How to Brew: Ten Dollar Shake

TenWe were delighted to be a part of #CollabFest this year with our friends at Brewdog Shepherd's Bush. The beer that we launched on 21st October was Ten Dollar Shake - a 'Fruit Smoothie IPA'. We first experimented with fruit and lactose in 'Limoncello IPA' - a collaboration with Hill Farmstead and Mikkeller back in 2013, the idea for which lives on in Pompelmocello today! We then produced 'Life is a Peach' last year in collaboration with Omnipollo and Homebrew Champ Niklas Johansson, a concept that Henok from Omnipollo was really keen on, and of course we're massive fans of all their milkshake-inspired brews. The beer has been very well received, in fact, we've got a second batch of it in tank right now! But we've also received lots of questions from enthusiasts and homebrewers about how and why we used the fruit, just how much lactose and/or oats were required to get the thick, creamy body we were after, and yes, what's the deal with the haze? Well hopefully this blog post will answer a few of those questions, and give everyone a good starting point to brew their own version of this beer. Our Head Brewer, Kyle Larsen, has put together a home-brew recipe that we're pleased to share below. Please note that this is our best effort at recreating the beer on a small kit - not a directly scaled-down recipe. Take it as a starting point and run with it based on your own preferences, ideas and experiences.

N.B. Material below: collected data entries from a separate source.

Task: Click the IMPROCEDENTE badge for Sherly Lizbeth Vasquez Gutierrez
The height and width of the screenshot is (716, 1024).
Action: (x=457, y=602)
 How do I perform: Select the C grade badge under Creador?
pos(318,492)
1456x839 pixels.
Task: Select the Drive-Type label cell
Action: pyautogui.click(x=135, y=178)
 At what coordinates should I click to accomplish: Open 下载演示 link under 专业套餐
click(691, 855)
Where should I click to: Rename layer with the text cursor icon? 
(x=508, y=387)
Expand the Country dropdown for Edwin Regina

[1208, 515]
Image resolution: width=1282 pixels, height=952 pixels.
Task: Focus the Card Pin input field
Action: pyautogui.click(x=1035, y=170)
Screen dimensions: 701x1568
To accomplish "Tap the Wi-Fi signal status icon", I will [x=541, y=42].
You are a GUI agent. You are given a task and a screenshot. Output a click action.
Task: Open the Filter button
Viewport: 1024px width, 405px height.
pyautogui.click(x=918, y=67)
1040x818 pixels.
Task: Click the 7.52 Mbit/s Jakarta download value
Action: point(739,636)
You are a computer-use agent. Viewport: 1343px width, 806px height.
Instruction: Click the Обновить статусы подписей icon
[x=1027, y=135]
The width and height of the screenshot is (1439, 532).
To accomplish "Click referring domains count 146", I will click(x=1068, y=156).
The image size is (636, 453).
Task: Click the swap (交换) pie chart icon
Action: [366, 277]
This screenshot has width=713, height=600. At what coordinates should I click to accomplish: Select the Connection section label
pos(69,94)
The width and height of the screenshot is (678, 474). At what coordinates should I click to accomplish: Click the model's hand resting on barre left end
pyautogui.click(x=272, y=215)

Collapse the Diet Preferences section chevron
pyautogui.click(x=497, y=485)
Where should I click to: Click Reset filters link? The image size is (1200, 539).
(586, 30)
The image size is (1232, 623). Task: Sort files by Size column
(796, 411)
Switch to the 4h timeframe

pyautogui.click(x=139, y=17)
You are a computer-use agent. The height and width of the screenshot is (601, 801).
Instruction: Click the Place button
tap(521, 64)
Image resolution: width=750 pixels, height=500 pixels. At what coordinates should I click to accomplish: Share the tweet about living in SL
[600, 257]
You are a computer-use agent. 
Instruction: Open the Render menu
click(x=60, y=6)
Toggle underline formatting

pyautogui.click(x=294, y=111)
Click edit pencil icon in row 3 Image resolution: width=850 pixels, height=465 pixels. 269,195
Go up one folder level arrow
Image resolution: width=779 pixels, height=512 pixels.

Oh - THAT haze. A photo posted by Siren Craft Brew (@sirencraftbrew) on

Here are some quick thoughts from Kyle to keep in mind:

We are creating a very hazy beer but it shouldn't be overally yeasty. Our finished product is hazy due to the malt, hops and fruit... it should not be yeasty, we still use kettle finings as well as utilising a slightly longer conditioning time to achieve this. The goal is to create a massively hopped IPA that has an unmistakeable tropical fruit note. Lactose is used to provide a creamy mouthfeel, again it's all about accentuating tropical fruit notes, this also creates the "milkshake/smoothie" effect. If you wanted to play around with the recipe a bit consider adding even more lactose to accentuate the "smoothie" effect. - The recipe is treated it as if it was a 5 gallon batch. - The Hops are given by weight because every system has different utilization, so brewers will be able to scale up with the given information. - The malt bill is in % of the total weight. ie: if you have a total of 10 lbs of grain and it calls for 25% oats you add in 2.5 lbs. of the 10 lbs total is oats. Again this should allow people with bigger systems to scale up easily. - Also, I generally calculate hop additions by deciding the amount of hops I want to add for flavour and aroma first, determine the IBUs I will get from them, and then make up any bitterness with a front end, "standard" bitterness addition. I would recommend treating this recipe the same way by adjusting the FWH addition to get the IBUs you need for your specific utilisation.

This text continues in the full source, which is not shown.